Patience followed his glance. Beverly stood at the foot of the slope, with distorted face.
“Oh, dear,” she said, “that is Mr. Peele. I am afraid he is going to be disagreeable. Of course I am not obliged to stay—but in a way I am.”
Steele ran the boat into the dock, handed her out, and reefed the sail before he spoke. Then he turned and looked at her squarely.
“Would you rather I did not come?” he asked.
“No! No! I want you to come. I’ll think it over and write you—or—I wonder if you are horrid like most men and would misunderstand me if I asked you always to come on a certain day and meet me in that wood up there, instead of going to the house?”

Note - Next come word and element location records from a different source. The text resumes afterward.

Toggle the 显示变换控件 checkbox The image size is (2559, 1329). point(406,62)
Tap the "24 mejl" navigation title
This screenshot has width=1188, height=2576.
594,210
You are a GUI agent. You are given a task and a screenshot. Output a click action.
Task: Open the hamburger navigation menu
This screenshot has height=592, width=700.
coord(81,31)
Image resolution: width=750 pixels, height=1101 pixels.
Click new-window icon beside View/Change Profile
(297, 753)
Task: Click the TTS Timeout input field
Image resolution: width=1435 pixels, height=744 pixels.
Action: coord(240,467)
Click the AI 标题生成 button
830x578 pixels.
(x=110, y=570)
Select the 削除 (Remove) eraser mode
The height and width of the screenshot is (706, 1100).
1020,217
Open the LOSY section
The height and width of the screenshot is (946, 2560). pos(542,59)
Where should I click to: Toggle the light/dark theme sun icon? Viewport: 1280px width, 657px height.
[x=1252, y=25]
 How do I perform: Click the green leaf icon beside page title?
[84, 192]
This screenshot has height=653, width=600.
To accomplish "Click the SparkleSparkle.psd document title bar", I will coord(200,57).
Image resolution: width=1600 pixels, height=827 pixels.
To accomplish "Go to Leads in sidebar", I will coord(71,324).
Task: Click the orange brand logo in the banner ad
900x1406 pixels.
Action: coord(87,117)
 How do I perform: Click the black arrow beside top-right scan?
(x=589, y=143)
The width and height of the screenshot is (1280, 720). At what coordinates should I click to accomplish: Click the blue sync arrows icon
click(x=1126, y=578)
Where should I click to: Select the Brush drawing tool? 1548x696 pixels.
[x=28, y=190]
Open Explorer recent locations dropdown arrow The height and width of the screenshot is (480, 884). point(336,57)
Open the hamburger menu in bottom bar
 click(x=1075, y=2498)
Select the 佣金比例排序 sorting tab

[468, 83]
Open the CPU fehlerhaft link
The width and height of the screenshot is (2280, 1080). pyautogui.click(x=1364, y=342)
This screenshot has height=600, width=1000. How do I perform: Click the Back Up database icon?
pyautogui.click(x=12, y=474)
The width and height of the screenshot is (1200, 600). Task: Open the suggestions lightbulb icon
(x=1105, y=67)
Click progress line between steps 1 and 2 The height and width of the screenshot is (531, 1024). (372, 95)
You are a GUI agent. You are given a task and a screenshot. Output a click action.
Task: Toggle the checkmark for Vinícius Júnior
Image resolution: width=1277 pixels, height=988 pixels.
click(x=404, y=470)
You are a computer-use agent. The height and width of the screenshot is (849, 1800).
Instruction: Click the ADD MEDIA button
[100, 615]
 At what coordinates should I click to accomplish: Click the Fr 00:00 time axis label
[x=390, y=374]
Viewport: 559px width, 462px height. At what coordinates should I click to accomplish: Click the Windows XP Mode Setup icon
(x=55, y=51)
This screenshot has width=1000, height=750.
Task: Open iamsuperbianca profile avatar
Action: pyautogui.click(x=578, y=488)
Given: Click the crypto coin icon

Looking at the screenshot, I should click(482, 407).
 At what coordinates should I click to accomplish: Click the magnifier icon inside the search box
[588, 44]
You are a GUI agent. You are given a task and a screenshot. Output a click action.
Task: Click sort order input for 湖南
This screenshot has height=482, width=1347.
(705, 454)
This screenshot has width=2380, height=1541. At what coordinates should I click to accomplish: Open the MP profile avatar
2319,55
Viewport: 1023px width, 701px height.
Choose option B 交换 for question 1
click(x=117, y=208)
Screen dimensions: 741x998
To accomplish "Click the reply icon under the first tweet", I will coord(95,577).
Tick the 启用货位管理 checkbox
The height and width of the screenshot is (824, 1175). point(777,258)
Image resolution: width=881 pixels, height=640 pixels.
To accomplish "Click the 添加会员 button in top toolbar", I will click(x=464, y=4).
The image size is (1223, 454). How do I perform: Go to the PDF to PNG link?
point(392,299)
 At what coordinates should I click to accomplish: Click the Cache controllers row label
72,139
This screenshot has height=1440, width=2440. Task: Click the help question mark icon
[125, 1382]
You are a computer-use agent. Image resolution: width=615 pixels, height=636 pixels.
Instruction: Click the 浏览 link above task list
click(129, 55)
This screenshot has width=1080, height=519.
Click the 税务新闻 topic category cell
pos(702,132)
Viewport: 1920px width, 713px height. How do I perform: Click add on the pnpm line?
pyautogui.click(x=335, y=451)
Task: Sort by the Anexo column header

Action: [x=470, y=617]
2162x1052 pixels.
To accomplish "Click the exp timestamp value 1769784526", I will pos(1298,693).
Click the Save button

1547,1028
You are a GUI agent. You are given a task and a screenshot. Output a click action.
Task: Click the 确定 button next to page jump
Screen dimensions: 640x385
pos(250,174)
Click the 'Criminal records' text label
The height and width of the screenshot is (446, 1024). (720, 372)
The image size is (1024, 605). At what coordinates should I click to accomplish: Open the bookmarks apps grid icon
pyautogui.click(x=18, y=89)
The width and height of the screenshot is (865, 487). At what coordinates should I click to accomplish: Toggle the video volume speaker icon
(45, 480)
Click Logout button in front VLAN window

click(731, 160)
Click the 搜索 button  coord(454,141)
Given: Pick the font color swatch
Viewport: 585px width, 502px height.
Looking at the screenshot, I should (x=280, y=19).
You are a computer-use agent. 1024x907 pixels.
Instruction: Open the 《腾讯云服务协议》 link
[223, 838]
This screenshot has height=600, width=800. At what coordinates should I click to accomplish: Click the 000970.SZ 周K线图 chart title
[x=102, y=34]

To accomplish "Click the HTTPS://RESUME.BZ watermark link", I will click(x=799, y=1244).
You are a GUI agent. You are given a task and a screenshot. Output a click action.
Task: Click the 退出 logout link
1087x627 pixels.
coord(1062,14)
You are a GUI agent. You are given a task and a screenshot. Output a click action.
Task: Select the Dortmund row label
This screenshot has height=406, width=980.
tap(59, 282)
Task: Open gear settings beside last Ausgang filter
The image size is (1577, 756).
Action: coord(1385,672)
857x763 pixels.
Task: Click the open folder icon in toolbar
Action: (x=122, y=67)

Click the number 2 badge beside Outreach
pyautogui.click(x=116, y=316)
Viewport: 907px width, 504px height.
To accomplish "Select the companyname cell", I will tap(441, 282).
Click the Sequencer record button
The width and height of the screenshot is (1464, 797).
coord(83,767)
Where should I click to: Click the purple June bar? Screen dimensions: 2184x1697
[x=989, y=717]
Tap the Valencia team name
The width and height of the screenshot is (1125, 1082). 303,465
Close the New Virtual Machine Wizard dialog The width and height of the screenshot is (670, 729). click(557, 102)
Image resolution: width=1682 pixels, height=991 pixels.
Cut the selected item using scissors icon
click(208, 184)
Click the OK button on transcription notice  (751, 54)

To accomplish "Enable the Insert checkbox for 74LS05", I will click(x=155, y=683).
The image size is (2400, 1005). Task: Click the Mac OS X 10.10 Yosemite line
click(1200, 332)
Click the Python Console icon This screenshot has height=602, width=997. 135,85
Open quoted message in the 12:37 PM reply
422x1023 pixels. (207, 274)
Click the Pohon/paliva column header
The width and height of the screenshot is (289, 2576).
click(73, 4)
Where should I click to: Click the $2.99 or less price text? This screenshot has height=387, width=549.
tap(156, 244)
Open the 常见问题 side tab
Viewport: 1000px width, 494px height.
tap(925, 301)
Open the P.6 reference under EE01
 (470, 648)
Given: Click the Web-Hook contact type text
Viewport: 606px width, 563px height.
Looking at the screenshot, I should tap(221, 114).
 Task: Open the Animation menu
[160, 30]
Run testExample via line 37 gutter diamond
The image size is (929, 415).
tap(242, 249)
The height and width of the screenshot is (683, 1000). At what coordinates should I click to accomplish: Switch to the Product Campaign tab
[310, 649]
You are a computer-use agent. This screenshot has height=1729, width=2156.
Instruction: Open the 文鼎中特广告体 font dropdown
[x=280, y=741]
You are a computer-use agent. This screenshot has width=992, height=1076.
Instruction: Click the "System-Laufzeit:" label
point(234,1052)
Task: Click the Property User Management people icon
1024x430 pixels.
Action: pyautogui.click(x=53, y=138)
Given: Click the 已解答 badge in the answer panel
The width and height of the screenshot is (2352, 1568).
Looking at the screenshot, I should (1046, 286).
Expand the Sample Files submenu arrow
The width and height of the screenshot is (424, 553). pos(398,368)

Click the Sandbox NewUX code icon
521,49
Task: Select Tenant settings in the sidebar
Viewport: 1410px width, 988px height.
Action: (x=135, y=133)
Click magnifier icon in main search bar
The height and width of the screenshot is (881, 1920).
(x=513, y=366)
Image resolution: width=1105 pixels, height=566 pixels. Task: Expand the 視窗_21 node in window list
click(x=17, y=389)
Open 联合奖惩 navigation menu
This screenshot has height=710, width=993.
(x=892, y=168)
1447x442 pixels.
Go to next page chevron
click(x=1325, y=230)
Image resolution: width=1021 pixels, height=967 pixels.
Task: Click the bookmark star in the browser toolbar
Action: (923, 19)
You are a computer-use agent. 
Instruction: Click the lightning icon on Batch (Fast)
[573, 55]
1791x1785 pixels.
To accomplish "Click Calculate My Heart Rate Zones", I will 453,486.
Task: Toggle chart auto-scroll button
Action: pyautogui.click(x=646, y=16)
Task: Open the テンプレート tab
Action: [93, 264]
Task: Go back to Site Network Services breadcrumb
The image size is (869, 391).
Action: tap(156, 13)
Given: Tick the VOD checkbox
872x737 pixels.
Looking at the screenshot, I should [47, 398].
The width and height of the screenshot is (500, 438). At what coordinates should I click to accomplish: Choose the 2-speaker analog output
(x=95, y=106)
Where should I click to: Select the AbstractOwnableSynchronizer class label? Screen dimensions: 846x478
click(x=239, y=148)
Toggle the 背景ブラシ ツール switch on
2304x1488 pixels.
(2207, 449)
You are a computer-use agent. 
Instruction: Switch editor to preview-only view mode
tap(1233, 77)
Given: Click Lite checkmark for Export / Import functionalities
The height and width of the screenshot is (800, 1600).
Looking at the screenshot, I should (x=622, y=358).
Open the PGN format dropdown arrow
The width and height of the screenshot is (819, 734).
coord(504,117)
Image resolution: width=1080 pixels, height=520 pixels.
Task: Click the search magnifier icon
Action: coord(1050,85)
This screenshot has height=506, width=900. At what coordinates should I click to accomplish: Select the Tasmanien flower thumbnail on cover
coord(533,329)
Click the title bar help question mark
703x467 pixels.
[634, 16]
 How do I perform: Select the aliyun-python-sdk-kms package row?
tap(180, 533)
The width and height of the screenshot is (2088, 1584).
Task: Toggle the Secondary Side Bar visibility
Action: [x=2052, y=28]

“Look here,” he said in his old business-like tone, “just let me set your mind at rest. I haven’t the slightest intention of making love to you. In the first place I am just now tired and sick of that sort of thing—a state a man does get into occasionally, although a woman will never believe it. In the second place I like to think of you as sui generis; a woman on a pedestal. It is very refreshing. A week from to-day I’ll be in that wood, and I’ll stay there from four to six whether you come or not. There comes my train.”
“You must flag it. Hurry. I’ll expect you Thursday.”
XIII
“Who is that man?” thundered Beverly, as she crossed the track behind the train.
Patience raised her eyebrows. “What have you to do with my visitors?”